PROMPT:
Swap "Select" for "Click" in the lines between the ones holding "You are a computer-use" and "Viewport: 1568px width, 597px", inclusive. Write out only those lines, with everything else unchanged.

DATA LISTING:
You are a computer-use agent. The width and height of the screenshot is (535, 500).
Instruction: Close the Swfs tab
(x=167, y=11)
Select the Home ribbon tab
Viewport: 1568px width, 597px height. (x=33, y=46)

---

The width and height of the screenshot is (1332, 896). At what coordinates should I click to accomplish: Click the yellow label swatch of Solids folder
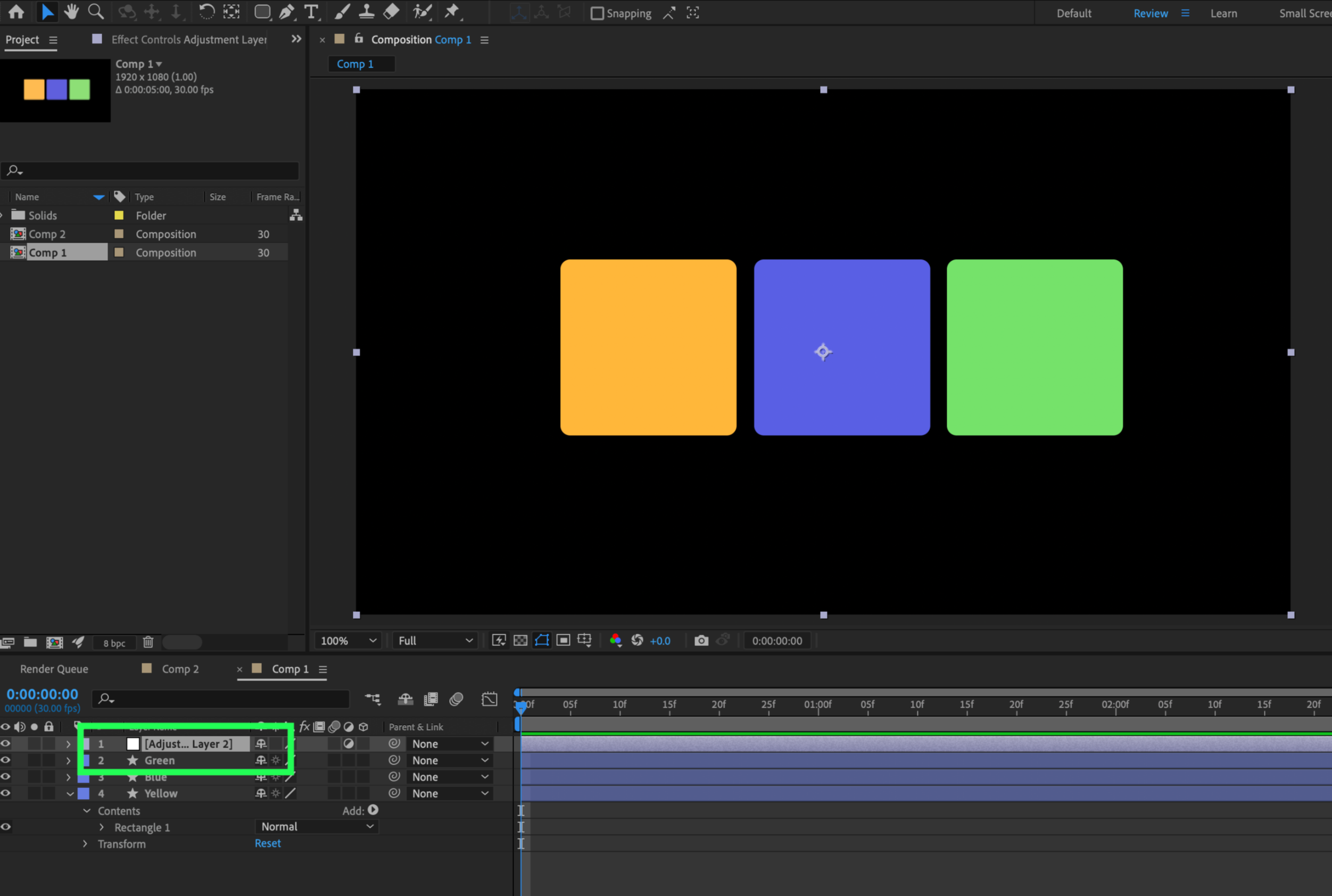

--

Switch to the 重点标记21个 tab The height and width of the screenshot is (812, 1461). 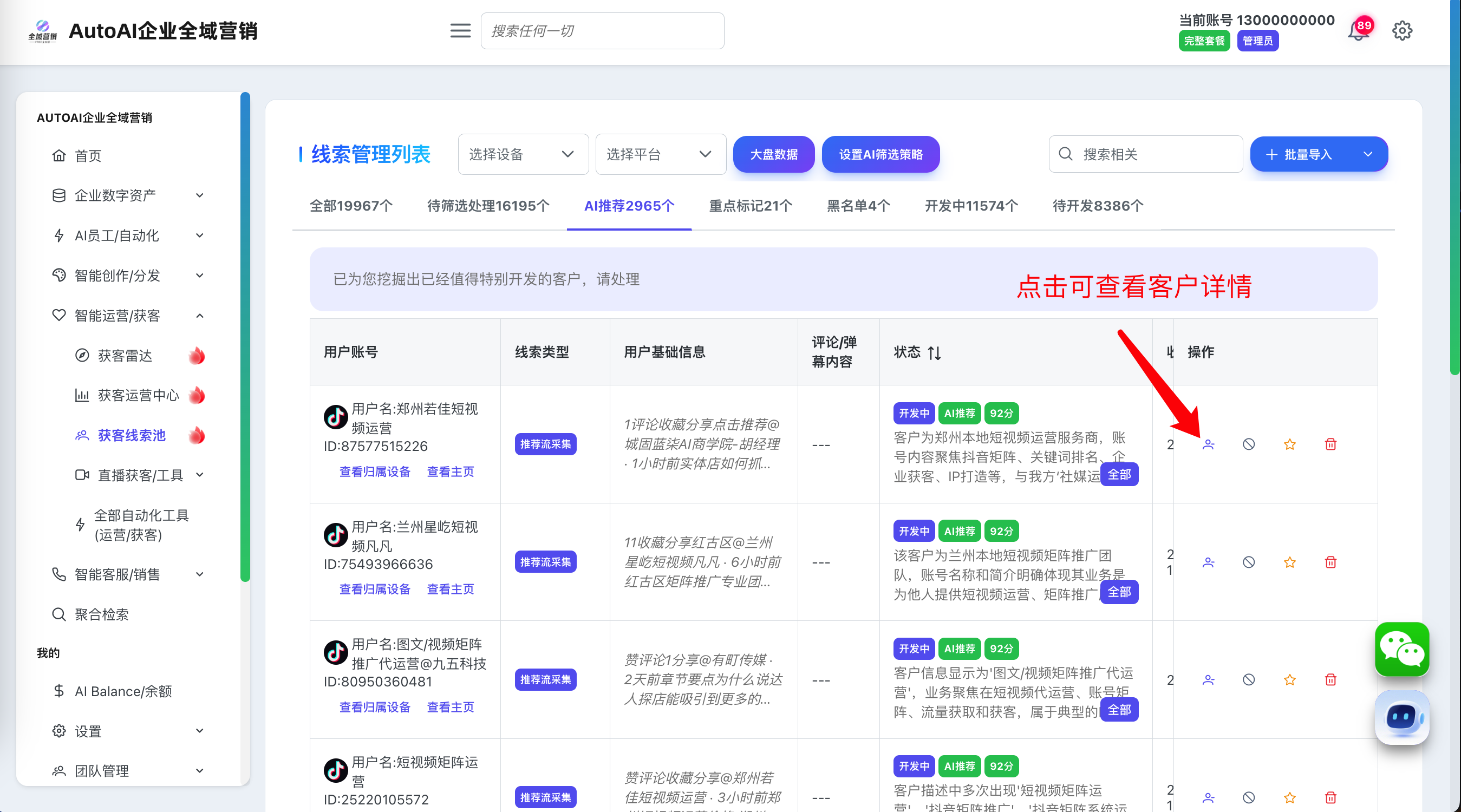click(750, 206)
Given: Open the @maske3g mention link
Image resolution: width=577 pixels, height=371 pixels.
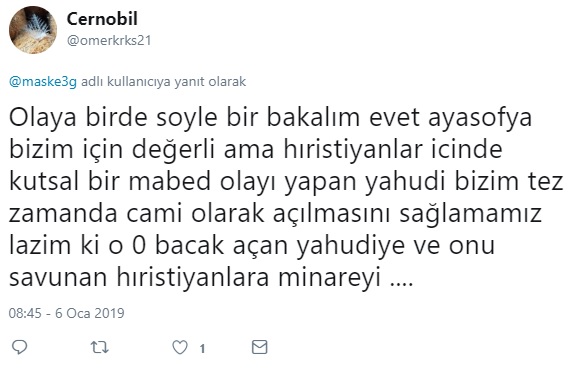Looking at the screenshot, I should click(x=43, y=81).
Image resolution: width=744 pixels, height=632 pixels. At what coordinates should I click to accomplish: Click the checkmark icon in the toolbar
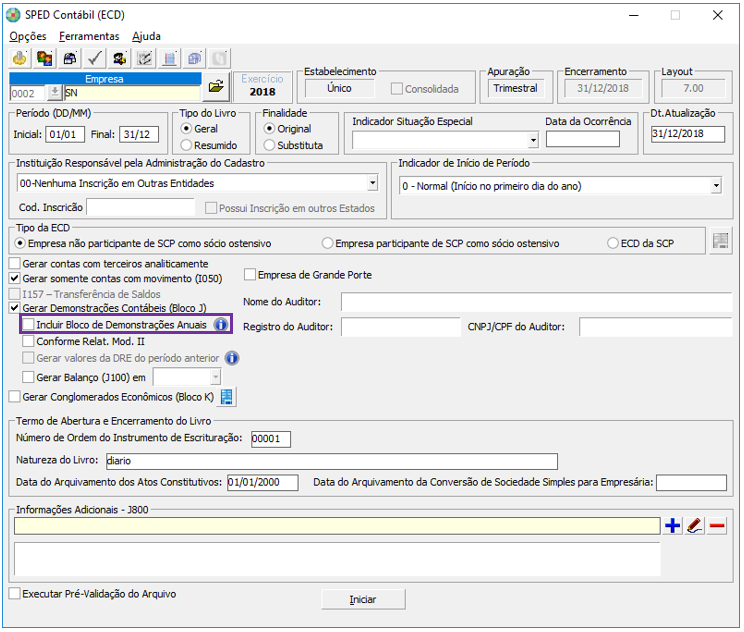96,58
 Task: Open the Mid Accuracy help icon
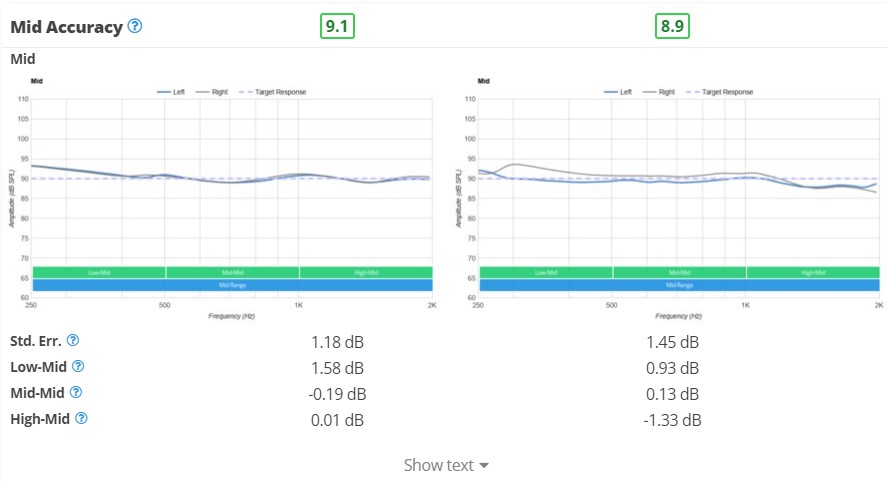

EXERCISE RESULT:
You are a computer-use agent. The width and height of the screenshot is (535, 500).
Instruction: Close the Swfs tab
(x=167, y=11)
Click the Home ribbon tab
Viewport: 1568px width, 597px height. (x=33, y=46)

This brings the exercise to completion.